At the end of his sidewalk, Malcolm squatted to the ground to pick up his
present, a smile glued to his face like that of a father watching his son hit a
home run for the first time. Malcolm had no sons, so he would never know that
joy, but he thought he got enough joy from his yard. The box that held the key
to his dreams was hefty, weighed down by the liquid gold that promised to
promote fuller flower growth. As he tore into the box right there on the edge
of his yard, Malcolm wasn’t put off by the warnings glaring at him in Cyrillic
letters that he didn’t even try to understand.
Malcolm’s train of thought was derailed by the trill of laughter invading his
property. Those kids next door, he cursed the children in his mind. Good for
nothing…Just get in the way…Take people’s jobs—well, not in my house. He
began to peel off the acetate safety wrap securing the lid to the opaque bottle
to distract himself from the disruption next door.
“Damned plastic just gets in the way,” Malcolm muttered to himself as he
flicked flakes of the pesky film off of his fingers.

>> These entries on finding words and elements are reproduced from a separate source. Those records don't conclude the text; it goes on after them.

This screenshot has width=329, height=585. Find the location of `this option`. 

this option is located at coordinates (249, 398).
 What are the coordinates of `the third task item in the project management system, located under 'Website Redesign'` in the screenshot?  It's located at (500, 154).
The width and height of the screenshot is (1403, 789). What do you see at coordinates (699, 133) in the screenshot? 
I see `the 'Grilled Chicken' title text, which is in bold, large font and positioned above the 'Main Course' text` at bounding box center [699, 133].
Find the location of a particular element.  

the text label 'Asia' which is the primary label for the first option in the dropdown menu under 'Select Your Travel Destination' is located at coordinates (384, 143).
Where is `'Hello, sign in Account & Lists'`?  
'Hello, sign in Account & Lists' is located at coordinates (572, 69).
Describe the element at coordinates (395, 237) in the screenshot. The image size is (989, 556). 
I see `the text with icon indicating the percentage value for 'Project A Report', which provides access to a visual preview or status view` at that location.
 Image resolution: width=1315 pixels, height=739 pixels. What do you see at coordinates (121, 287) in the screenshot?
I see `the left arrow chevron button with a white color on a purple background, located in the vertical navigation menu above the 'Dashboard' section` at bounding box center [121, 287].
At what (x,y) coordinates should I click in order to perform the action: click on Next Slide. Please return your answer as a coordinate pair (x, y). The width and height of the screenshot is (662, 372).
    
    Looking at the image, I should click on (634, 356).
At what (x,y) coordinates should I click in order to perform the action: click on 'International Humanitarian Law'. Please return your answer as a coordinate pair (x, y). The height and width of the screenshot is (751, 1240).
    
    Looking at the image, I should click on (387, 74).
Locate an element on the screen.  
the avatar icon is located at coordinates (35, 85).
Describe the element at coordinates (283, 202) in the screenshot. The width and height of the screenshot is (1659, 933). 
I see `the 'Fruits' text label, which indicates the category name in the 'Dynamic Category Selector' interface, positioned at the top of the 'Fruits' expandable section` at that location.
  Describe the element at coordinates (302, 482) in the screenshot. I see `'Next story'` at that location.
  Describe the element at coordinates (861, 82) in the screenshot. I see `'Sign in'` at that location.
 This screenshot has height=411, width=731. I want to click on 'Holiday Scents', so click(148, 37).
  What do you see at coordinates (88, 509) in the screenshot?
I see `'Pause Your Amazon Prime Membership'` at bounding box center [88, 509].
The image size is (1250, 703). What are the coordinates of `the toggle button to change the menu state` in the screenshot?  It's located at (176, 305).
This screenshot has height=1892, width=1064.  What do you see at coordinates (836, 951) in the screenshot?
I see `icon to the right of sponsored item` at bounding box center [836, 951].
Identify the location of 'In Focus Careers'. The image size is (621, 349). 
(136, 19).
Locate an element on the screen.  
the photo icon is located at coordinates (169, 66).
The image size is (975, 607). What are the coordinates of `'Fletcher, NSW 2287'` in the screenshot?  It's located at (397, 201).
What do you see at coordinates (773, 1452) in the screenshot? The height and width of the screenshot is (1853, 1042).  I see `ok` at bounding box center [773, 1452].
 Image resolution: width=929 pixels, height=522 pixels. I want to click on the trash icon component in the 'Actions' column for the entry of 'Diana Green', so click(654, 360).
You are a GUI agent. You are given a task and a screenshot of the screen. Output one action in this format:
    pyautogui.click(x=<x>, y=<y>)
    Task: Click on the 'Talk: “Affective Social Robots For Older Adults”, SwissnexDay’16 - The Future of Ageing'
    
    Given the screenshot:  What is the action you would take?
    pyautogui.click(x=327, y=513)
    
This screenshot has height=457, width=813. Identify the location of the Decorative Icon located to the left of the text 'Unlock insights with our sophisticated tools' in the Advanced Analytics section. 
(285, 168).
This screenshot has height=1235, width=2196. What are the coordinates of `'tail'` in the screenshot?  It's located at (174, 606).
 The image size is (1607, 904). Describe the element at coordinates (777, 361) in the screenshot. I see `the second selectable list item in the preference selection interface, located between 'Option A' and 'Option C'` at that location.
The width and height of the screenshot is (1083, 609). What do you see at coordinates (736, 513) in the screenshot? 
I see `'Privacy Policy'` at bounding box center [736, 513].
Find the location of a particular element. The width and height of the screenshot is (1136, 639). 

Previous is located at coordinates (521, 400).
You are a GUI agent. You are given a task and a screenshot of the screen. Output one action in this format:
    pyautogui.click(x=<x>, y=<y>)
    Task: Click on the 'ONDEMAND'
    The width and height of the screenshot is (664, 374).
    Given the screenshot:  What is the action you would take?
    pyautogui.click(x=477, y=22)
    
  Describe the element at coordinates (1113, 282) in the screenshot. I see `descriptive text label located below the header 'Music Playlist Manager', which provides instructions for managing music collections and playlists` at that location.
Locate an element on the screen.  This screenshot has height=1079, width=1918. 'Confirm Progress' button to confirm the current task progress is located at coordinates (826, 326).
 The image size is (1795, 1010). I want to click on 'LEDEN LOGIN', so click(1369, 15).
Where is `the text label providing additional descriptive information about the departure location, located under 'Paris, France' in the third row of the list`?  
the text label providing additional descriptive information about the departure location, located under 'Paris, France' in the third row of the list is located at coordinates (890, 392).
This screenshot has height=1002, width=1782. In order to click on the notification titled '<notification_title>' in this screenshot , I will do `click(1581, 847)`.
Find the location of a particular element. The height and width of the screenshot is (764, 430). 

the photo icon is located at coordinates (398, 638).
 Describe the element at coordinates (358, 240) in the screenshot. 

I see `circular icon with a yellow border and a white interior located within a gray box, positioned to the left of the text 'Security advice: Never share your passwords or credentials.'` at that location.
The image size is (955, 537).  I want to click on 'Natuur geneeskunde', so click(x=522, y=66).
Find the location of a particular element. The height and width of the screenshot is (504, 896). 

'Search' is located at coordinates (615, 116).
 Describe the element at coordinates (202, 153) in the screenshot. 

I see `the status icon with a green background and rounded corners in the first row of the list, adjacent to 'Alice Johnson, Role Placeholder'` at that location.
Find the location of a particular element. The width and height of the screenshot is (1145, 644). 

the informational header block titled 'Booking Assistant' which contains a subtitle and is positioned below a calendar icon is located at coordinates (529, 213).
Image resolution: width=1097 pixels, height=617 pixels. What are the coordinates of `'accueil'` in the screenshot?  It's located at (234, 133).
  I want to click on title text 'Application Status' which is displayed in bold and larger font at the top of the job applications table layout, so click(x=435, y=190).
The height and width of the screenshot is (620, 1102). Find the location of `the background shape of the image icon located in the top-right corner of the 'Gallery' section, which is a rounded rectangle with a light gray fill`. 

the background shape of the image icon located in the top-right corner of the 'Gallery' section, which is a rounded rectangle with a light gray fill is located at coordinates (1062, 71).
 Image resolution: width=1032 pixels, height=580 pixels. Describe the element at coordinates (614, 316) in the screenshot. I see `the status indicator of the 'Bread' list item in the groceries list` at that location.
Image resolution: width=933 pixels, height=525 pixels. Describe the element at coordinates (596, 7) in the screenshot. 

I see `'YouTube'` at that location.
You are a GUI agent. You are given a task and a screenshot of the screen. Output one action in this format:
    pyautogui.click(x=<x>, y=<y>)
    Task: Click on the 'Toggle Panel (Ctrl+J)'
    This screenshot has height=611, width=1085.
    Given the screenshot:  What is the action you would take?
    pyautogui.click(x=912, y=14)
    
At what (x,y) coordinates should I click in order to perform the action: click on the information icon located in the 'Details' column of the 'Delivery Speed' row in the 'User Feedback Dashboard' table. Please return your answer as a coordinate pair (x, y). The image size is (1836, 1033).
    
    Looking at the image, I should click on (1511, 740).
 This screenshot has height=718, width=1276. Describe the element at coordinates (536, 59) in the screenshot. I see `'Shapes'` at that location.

He rubbed his hands together
as though trying to warm them so he could force the rest of the material onto
the breeze and inevitably into some creek. As long as it wasn’t bothering him,
he didn’t care where it went. Malcolm was unscrewing the cap of the bottle
like a lush looking for his next drink when he heard the shriek. “Those kids
better not be in my yard. I work too hard to have them contaminating my paradise.”